Living the Manual to Understand the Instructions

I found this passage from a recent blog post from James Paul Gee fascinating, and harkens to discussions I am having in my classroom right now as we dive into video game design. It has to do with manuals to play games, and whether gamers read them or just jump in. Gee notes that, as cold reading, manuals make almost no sense. You have to experience the world first before the instructions can be helpful.
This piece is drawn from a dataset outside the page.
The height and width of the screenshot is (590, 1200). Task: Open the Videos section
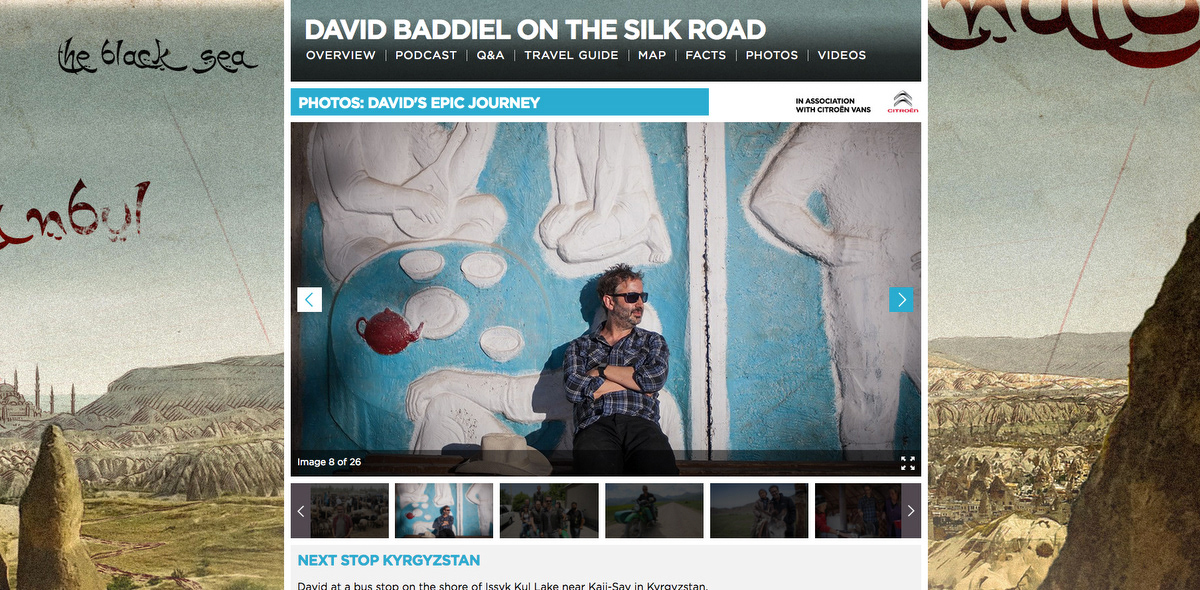click(842, 55)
This is so different from other kinds of reading, right?

Check out Gee‘s thoughts:

If you try to read a video game manual before you have ever played a game, you can, at best, associate definitions and paraphrases with the words in the text.  The manual is boring and close to useless, when it is not simply inexplicable.  If, however, you play the game for hours—you do not have to play at all well—then when you pick up the manual again everything will be clear.

Now you will be able to associate images, actions, experiences, goals, and dialogue from the game with each of the words in the text.  You will have lived in the world the manual is about and will know how the words of the text apply to that world to describe it and allow you to solve problems in it.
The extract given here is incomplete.